Few vulnerabilities are as historically significant—or still as dangerous—as the classic buffer overflow. Despite decades of awareness, CWE-120 remains relevant because legacy code, unsafe languages, and performance-driven low-level software continue to rely on manual memory management and unchecked copy operations.

CWE-120 occurs when software copies input into a fixed-size buffer without verifying that the input fits within the destination.

In practical terms:

The application copies more data than the buffer can hold, overwriting adjacent memory.

This article breaks down how classic buffer overflows work, why developers still introduce them, modern exploitation techniques, framework-specific mitigations, and secure coding patterns.

What Is a Classic Buffer Overflow?

A buffer overflow occurs when a program writes more bytes into a buffer than it was allocated to contain.

Unsafe example:

char buf[16];
strcpy(buf, userInput);

If userInput is longer than 16 bytes, the copy writes beyond buf.

That overflow may corrupt:

  • Adjacent stack/heap variables
  • Saved frame pointers
  • Return addresses
  • Function pointers
  • Security-critical flags

How Buffer Overflows Actually Work

The root issue is unchecked copy operations into fixed-length memory regions.

Attack Flow

  1. Buffer allocated with fixed size
  2. Input larger than buffer received
  3. Copy operation ignores destination bounds
  4. Excess bytes overwrite adjacent memory
  5. Crash, corruption, or code execution occurs

Visual: Buffer Overflow Data Flow

Allocated Buffer Overflow Region Unchecked Copy Exceeds Buffer Size

Why Developers Still Get Buffer Overflows Wrong

Legacy APIs Persist

Dangerous functions remain in use:

  • strcpy
  • strcat
  • sprintf
  • gets
  • scanf("%s")

Misunderstood “Safe” Replacements

Functions like strncpy() can still be misused:

  • May omit null termination
  • Frequently paired with incorrect lengths

Trusting Input Length Constraints

Developers assume:

  • UI fields limit length
  • Protocols enforce size
  • Upstream validation is sufficient

Attackers bypass assumptions.

Performance / Low-Level Constraints

Systems software often prioritizes speed/manual memory control.

Modern Exploitation Techniques

Stack Return Address Overwrite

Classic overwrite of saved instruction pointer.

ROP (Return-Oriented Programming)

Chain existing code snippets (“gadgets”) to bypass NX/DEP.

Heap Overflow Chaining

Overflow adjacent heap objects/metadata.

Partial Overwrites

Modify only key bytes of pointers/flags.

Data-Only Exploitation

Corrupt program state without hijacking control flow.

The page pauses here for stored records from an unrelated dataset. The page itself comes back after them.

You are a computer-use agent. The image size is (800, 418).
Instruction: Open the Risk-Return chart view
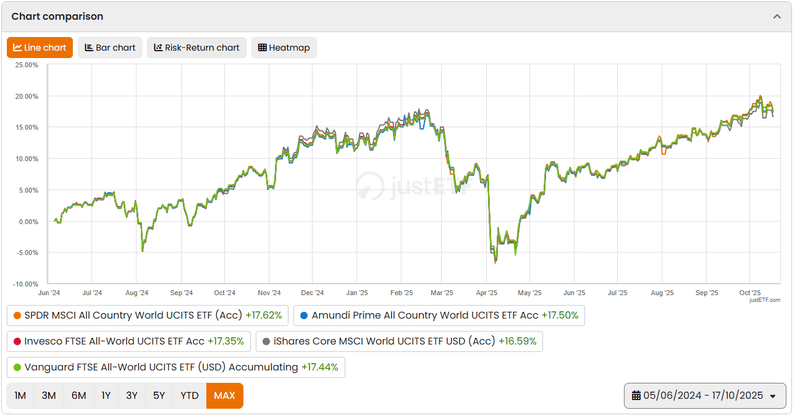click(x=197, y=47)
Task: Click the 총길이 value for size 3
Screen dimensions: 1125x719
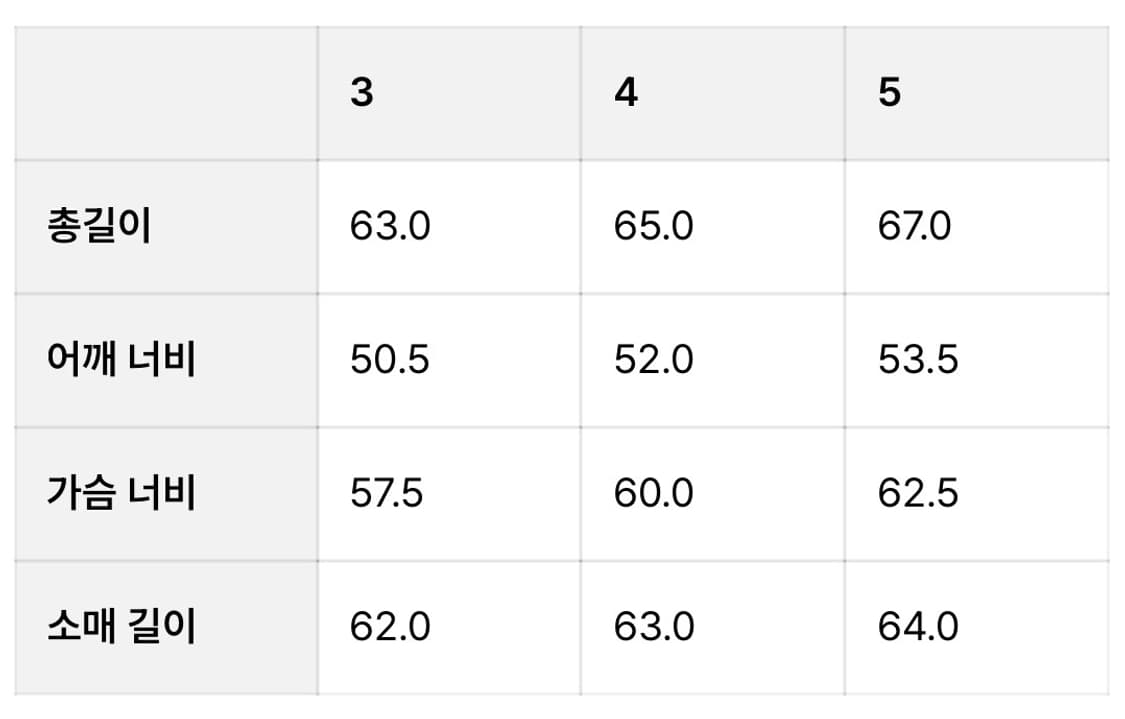Action: [390, 227]
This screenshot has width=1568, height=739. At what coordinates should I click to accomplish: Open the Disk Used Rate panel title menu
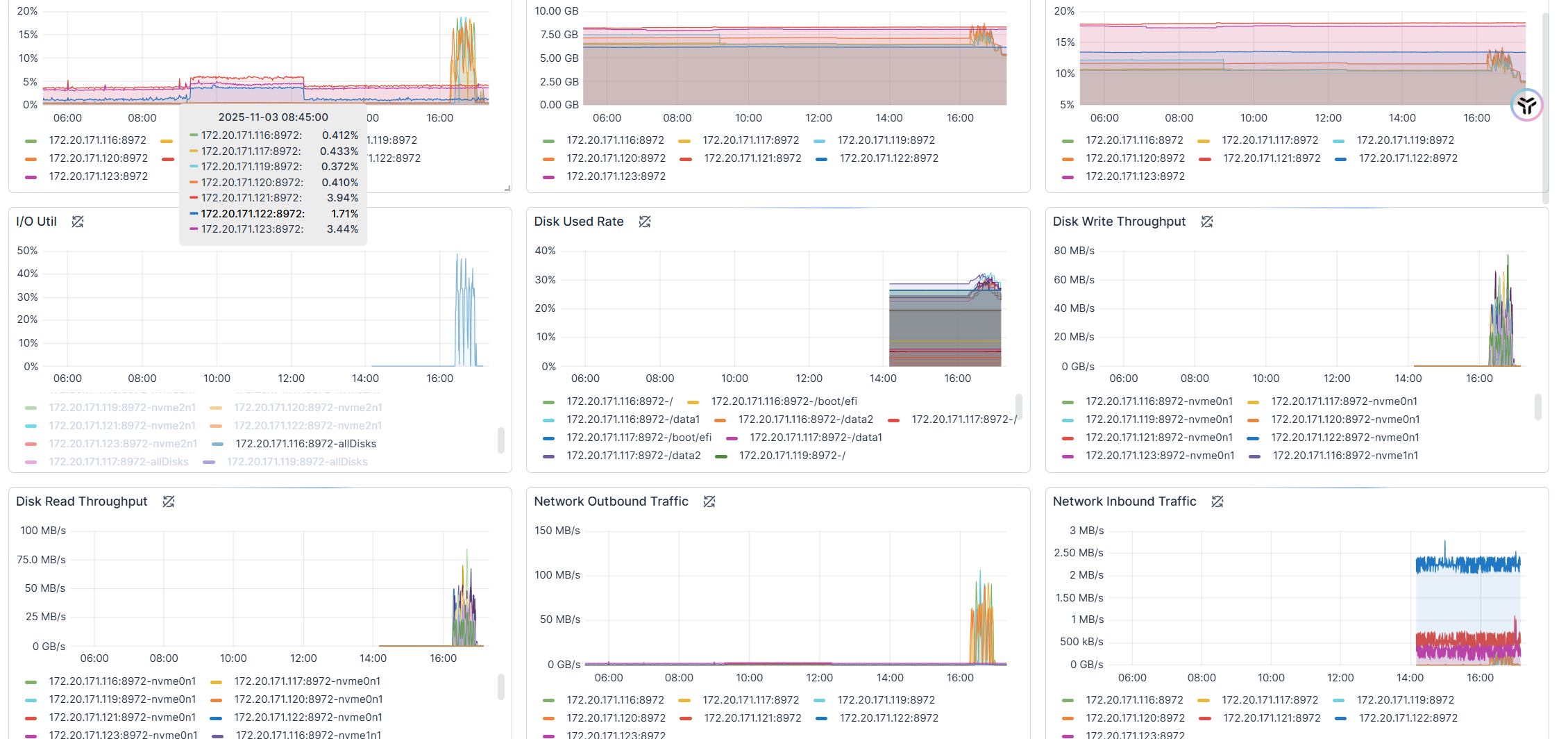point(578,222)
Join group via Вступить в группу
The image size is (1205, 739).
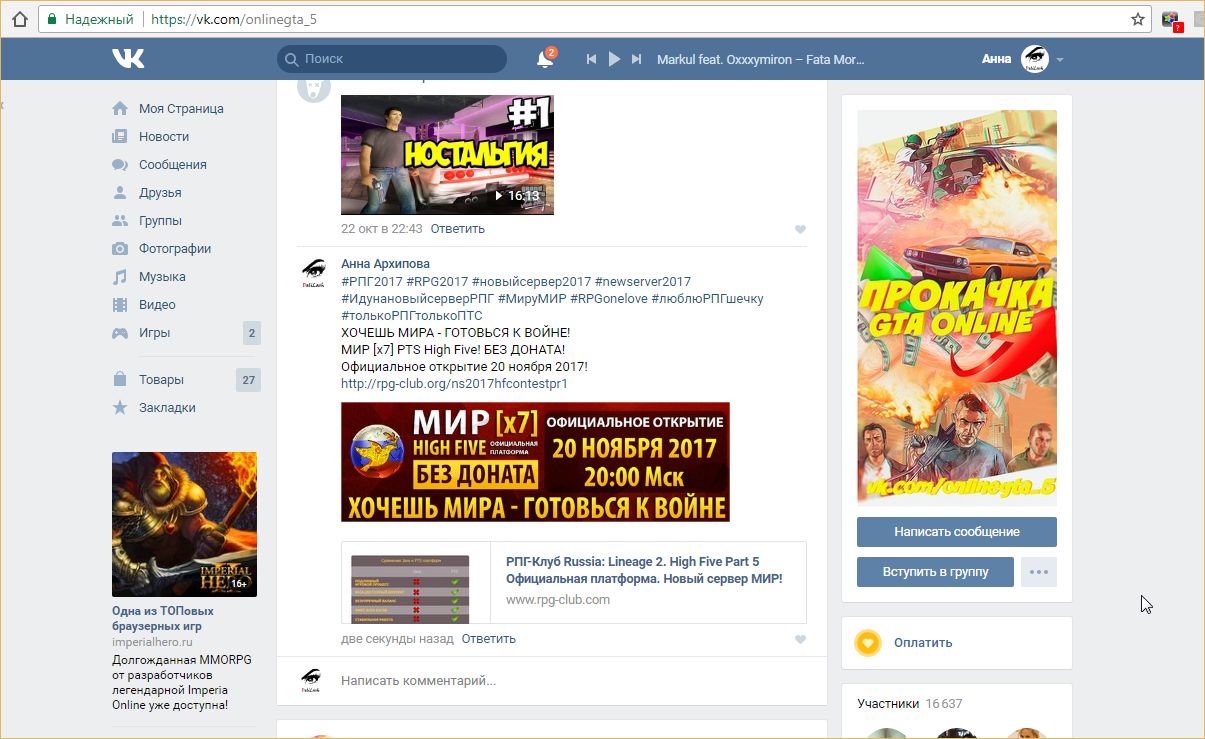935,572
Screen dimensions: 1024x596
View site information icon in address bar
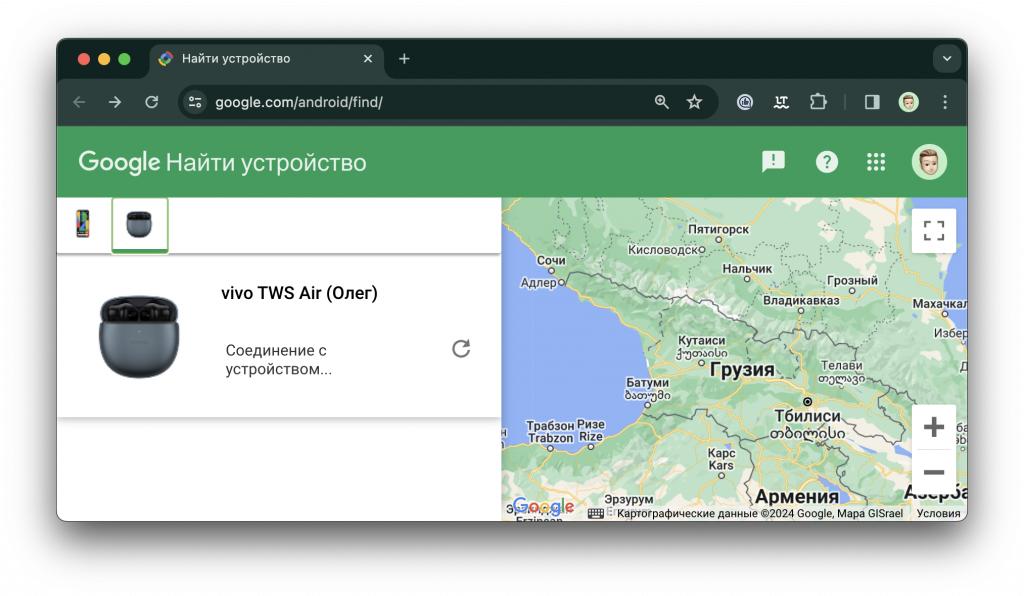[196, 102]
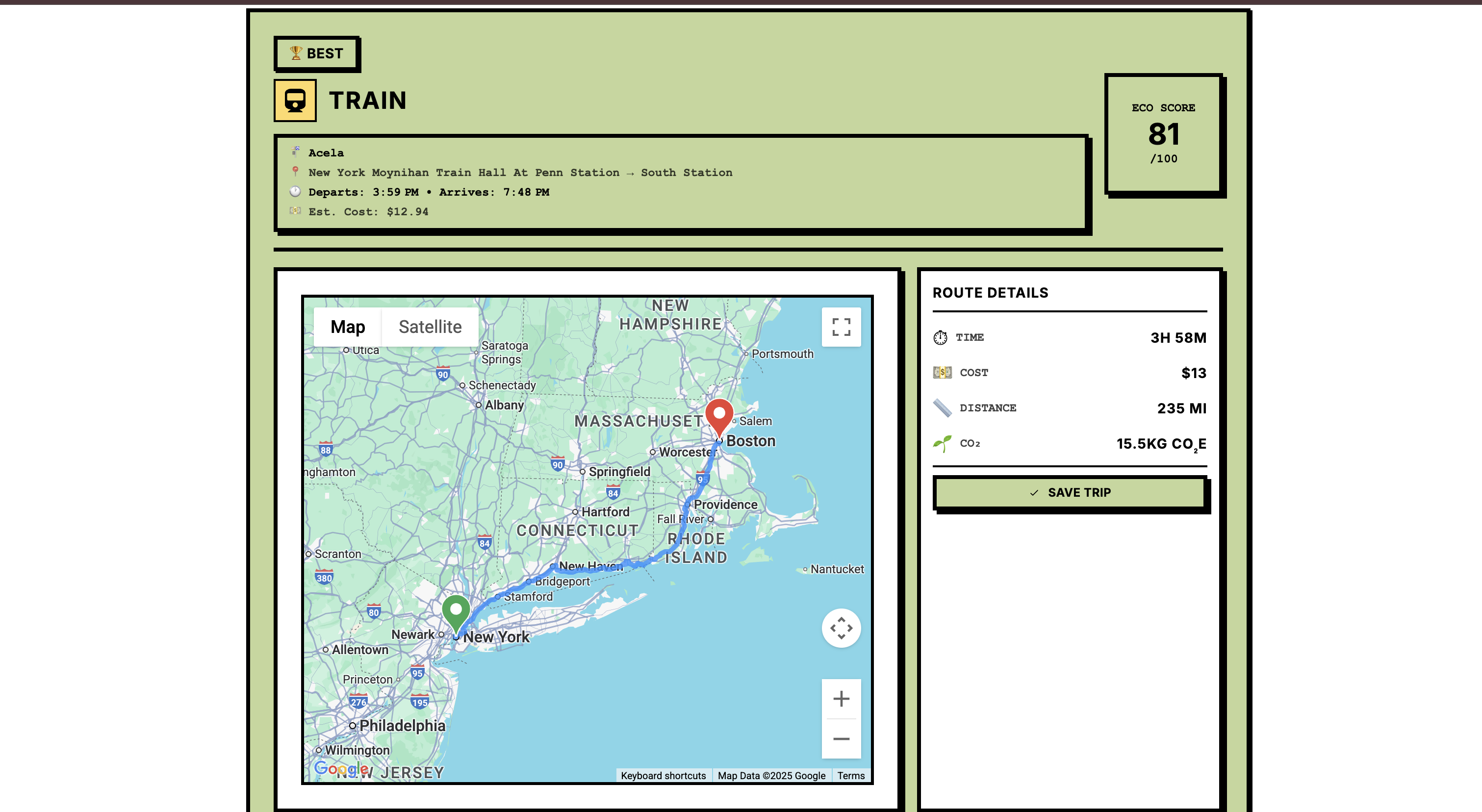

Visual: Buffer Overflow Exploitation Chain

Buffer Overflow Memory Corruption Control/Data Overwrite ROP RCE

How CWE-120 Differs from CWE-787

Developers often confuse these two.

CWE-120

Specifically:

Copying input into buffer without checking destination size.

Focused on unchecked copy operations.

CWE-787

Broader category:

Any write beyond buffer bounds.

CWE-120 is effectively a specialized subset of CWE-787.

Secure Coding Examples

Unsafe

strcpy(dest, src);

Safer

snprintf(dest, sizeof(dest), "%s", src);

Better

std::string dest = src;

Use safe abstractions where possible.

Framework / Language Mitigations

Compiler Protections

Use:

  • Stack canaries
  • ASLR
  • DEP/NX
  • CFI

Mitigate exploitation, not root cause.

Runtime Sanitizers

Use in CI/testing:

  • AddressSanitizer
  • UBSan
  • MemorySanitizer

Memory-Safe Languages

Prefer when feasible:

  • Rust
  • Go
  • Java
  • C#

Defense in Depth

Ban Unsafe APIs

Enforce secure coding standards prohibiting dangerous functions.

Validate Length Before Copy

Every copy operation should verify destination capacity.

Fuzz Boundary Conditions

Fuzzing excels at detecting overflow conditions.

Isolate High-Risk Parsers

Sandbox legacy/native parsing code.

Final Thoughts

Classic buffer overflows remain relevant because memory corruption remains relevant.

They persist because:

  • Unsafe languages remain widespread
  • Legacy code survives indefinitely
  • “Safer” APIs are still misused
  • Exploit mitigations create complacency

The core lesson is simple:

If you copy data without proving it fits, attackers may decide what memory gets overwritten next.